Records drawn from a dataset:
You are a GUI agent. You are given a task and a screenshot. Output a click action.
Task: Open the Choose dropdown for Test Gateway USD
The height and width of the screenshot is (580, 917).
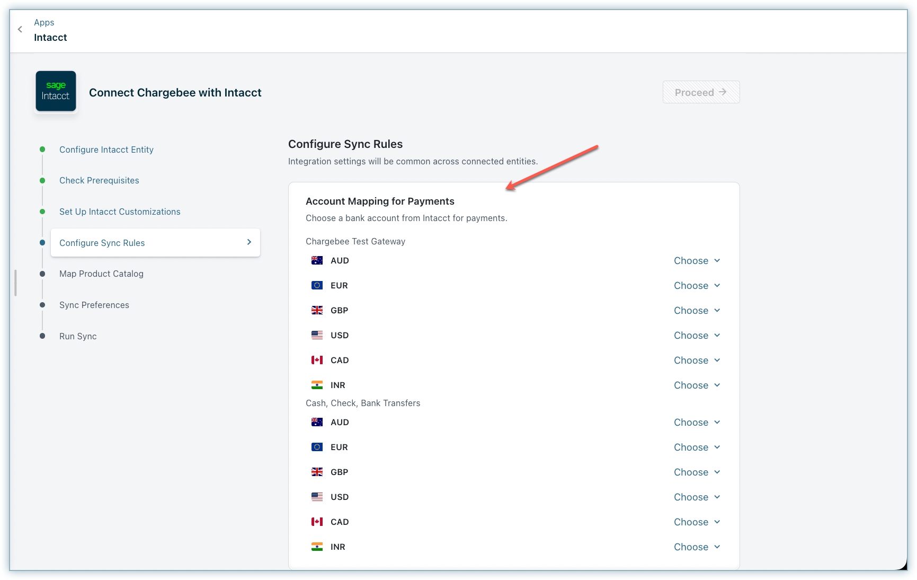[x=697, y=335]
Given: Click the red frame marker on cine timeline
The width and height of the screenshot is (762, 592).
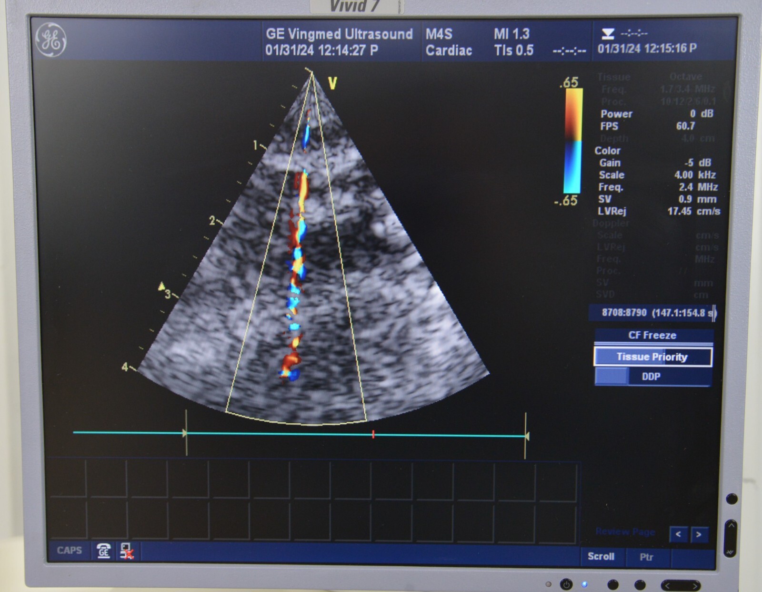Looking at the screenshot, I should [x=373, y=434].
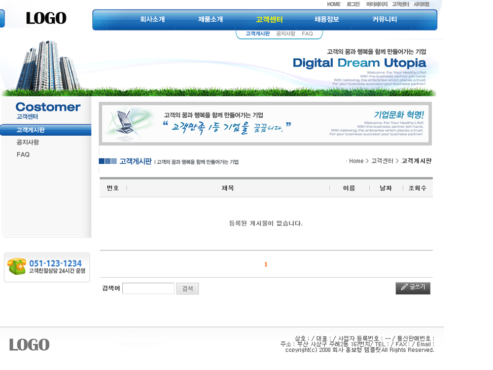Screen dimensions: 493x370
Task: Open 회사소개 in the main navigation
Action: [x=152, y=20]
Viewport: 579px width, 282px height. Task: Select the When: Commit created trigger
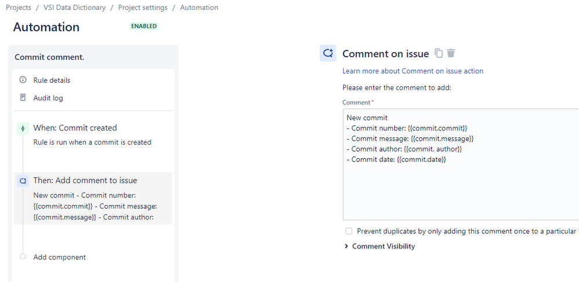pyautogui.click(x=93, y=135)
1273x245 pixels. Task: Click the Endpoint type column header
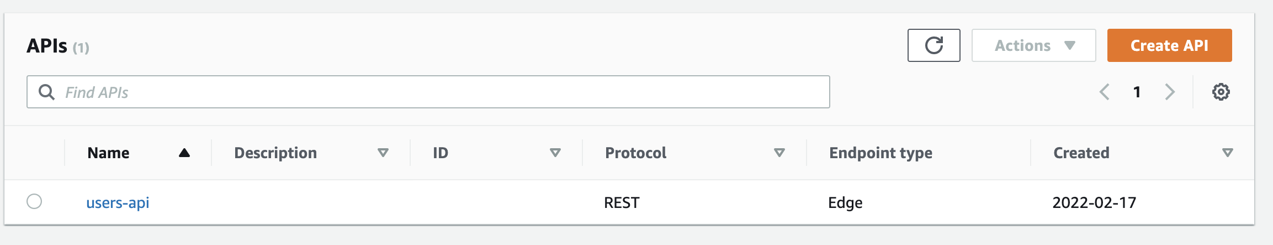pyautogui.click(x=881, y=153)
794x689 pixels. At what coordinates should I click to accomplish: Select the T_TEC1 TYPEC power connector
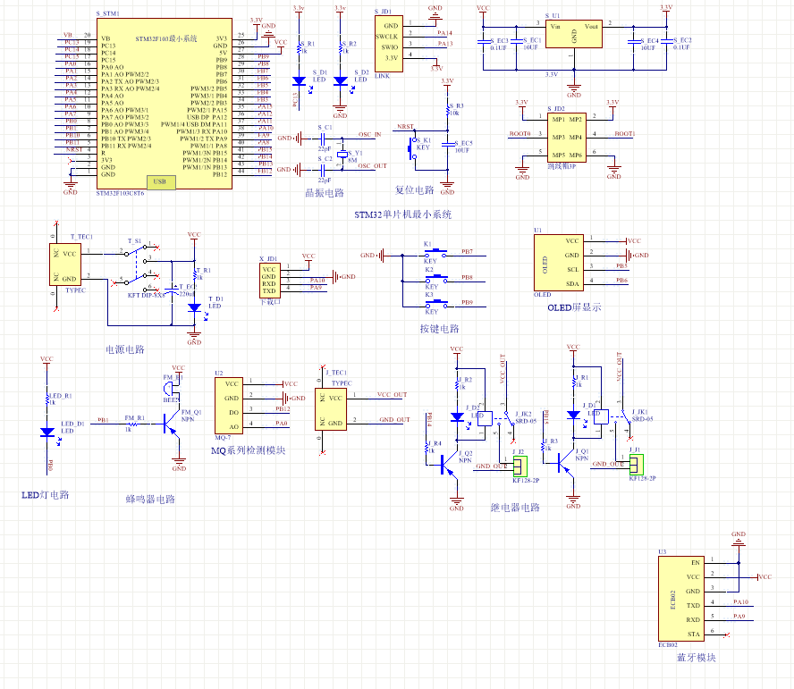[x=66, y=266]
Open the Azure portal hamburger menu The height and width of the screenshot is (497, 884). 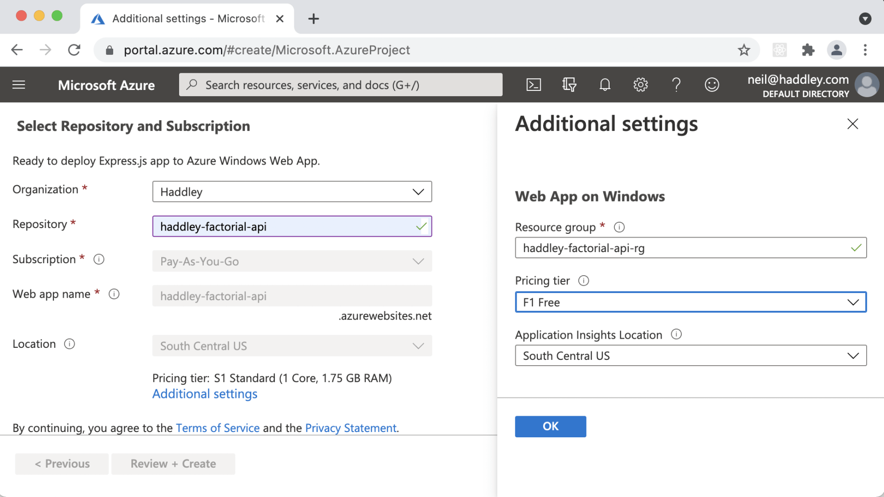click(x=19, y=85)
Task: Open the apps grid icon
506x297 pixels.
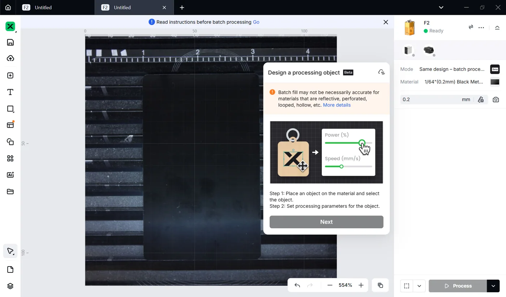Action: click(x=10, y=158)
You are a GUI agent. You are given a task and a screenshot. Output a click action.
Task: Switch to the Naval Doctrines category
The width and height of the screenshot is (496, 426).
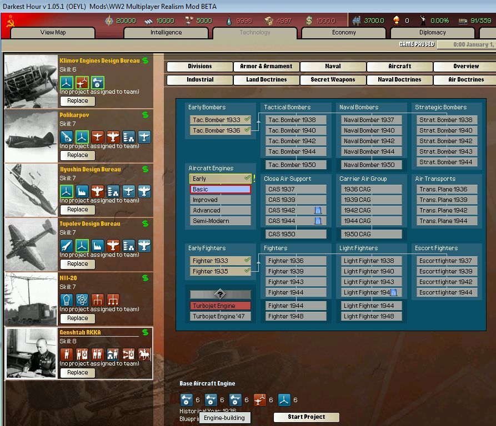pos(399,80)
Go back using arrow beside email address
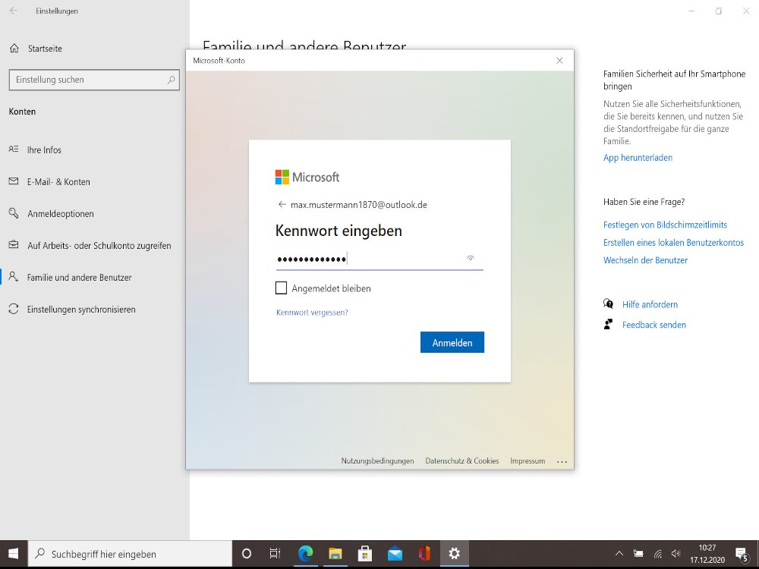The height and width of the screenshot is (569, 759). (282, 205)
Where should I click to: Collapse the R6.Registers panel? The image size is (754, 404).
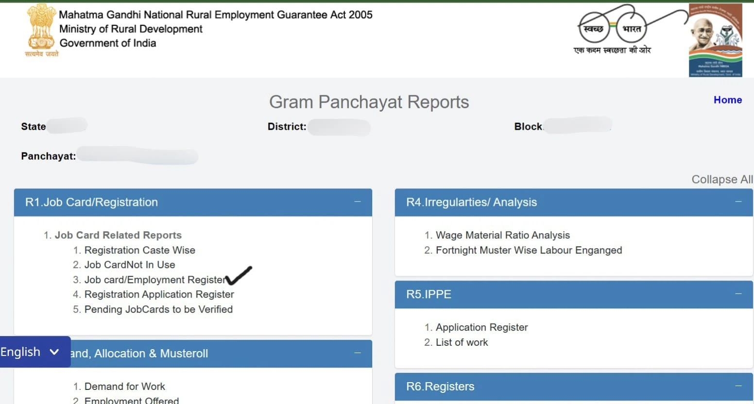point(738,387)
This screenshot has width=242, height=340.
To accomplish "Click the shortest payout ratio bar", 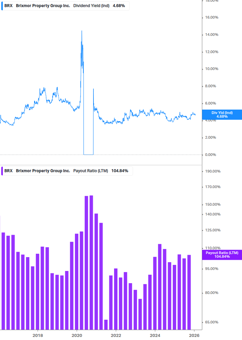I will [106, 324].
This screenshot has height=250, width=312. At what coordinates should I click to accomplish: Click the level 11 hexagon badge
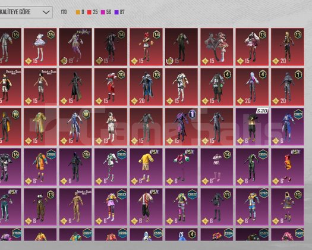coord(227,195)
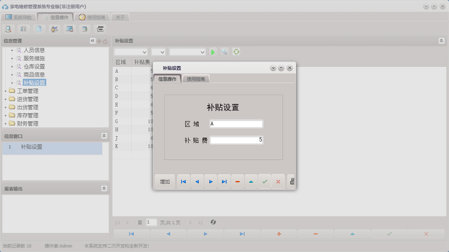Screen dimensions: 449x252
Task: Jump to the last record with the end arrow
Action: 224,181
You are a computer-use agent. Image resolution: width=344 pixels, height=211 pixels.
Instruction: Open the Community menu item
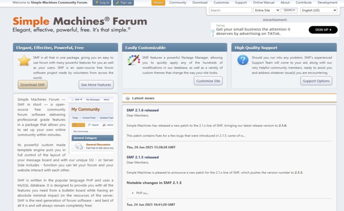click(x=178, y=3)

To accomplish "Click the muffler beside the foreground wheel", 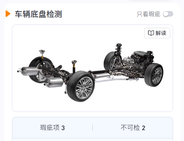I will click(x=54, y=82).
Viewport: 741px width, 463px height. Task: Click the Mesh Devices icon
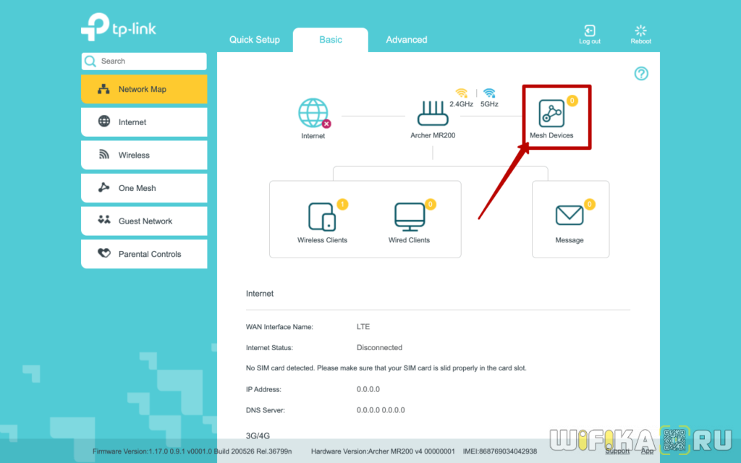point(551,114)
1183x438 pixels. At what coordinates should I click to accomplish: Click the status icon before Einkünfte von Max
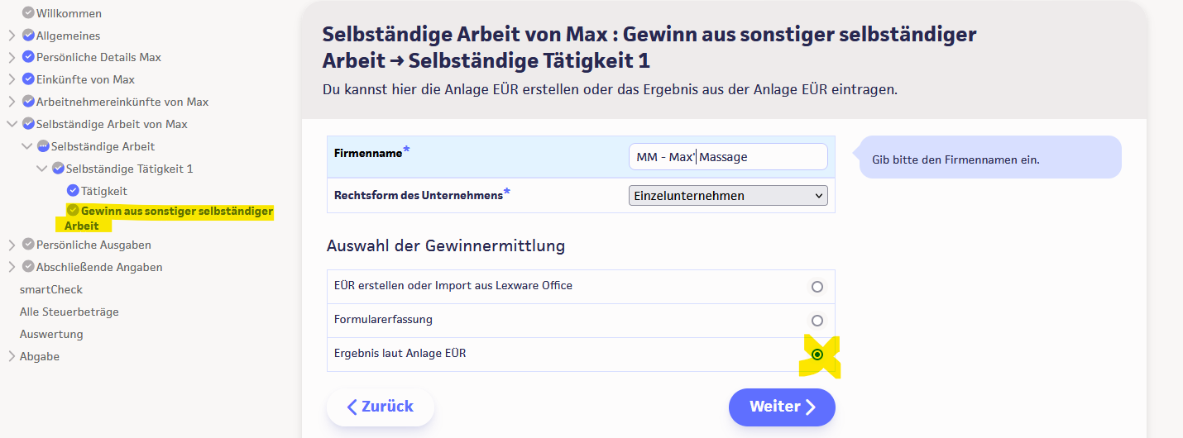pos(28,80)
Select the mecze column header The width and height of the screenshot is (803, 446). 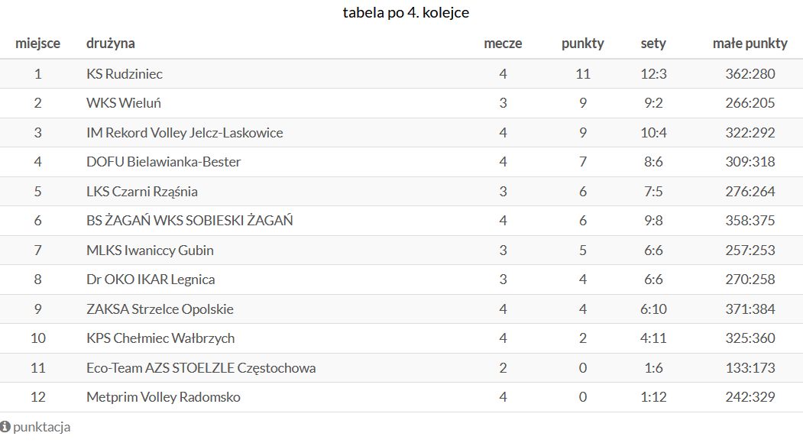503,44
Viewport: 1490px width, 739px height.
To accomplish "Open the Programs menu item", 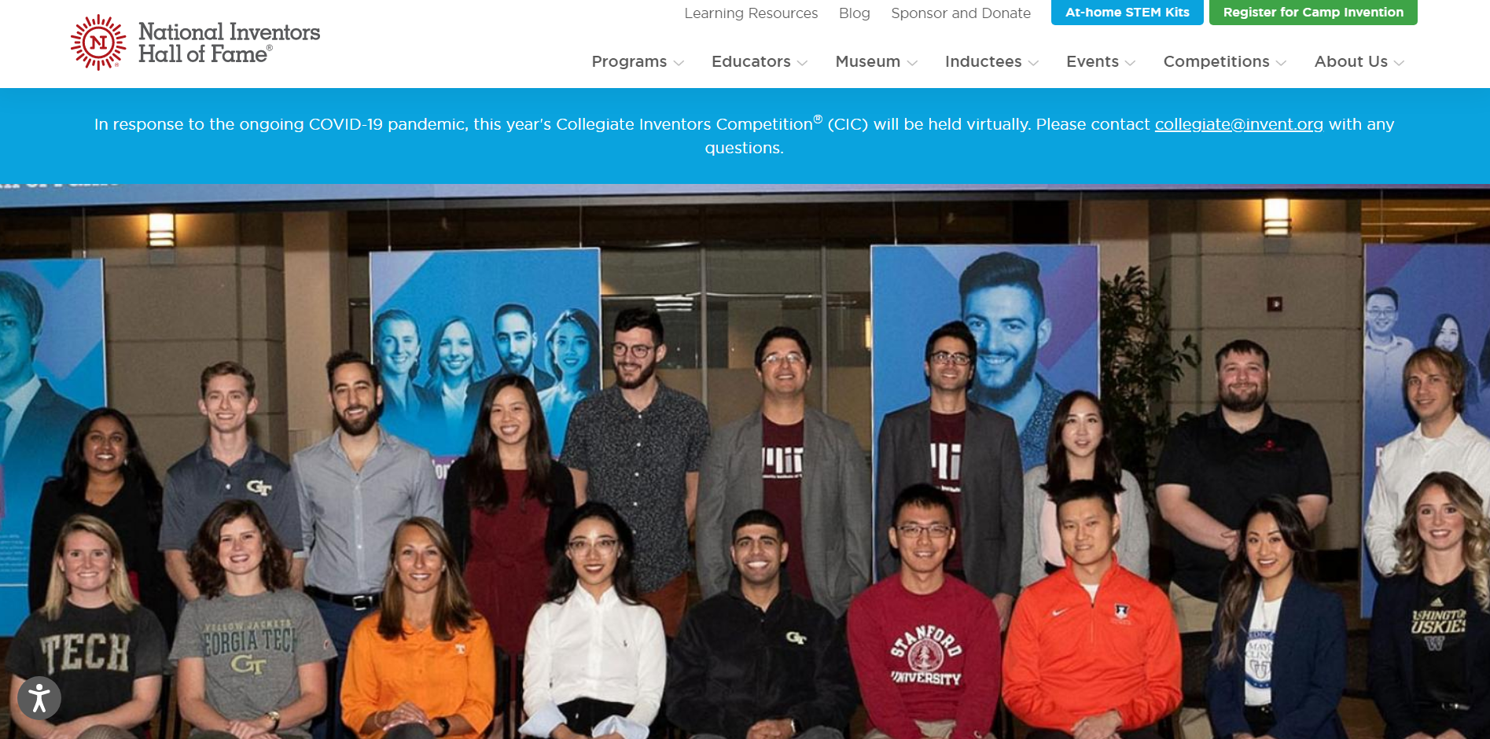I will click(629, 61).
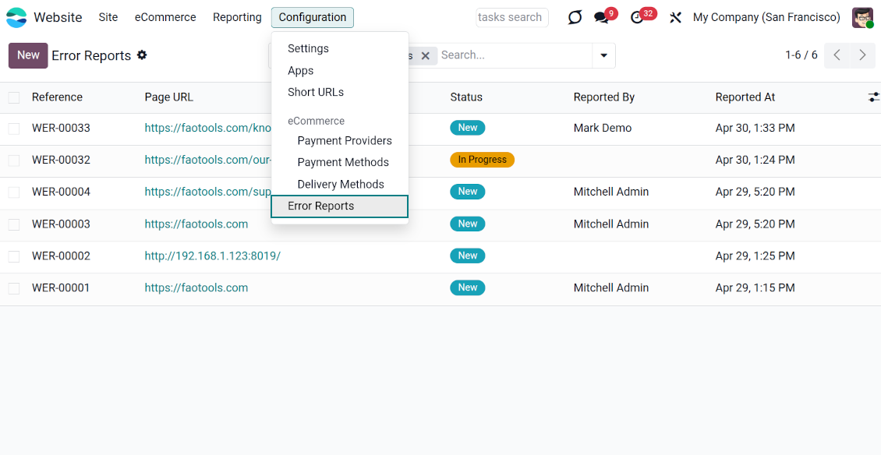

TASK =
From the first line of the records down through the line containing "Given: Click the", transcribe exactly those lines and no others, both ends kept, pictures dropped.

SOLUTION FOR THIS PROBLEM =
You are a GUI agent. You are given a task and a screenshot. Output a click action.
Task: Open the Choose dropdown for Test Gateway USD
The height and width of the screenshot is (580, 917).
[x=697, y=335]
Given: Click the red frame marker on cine timeline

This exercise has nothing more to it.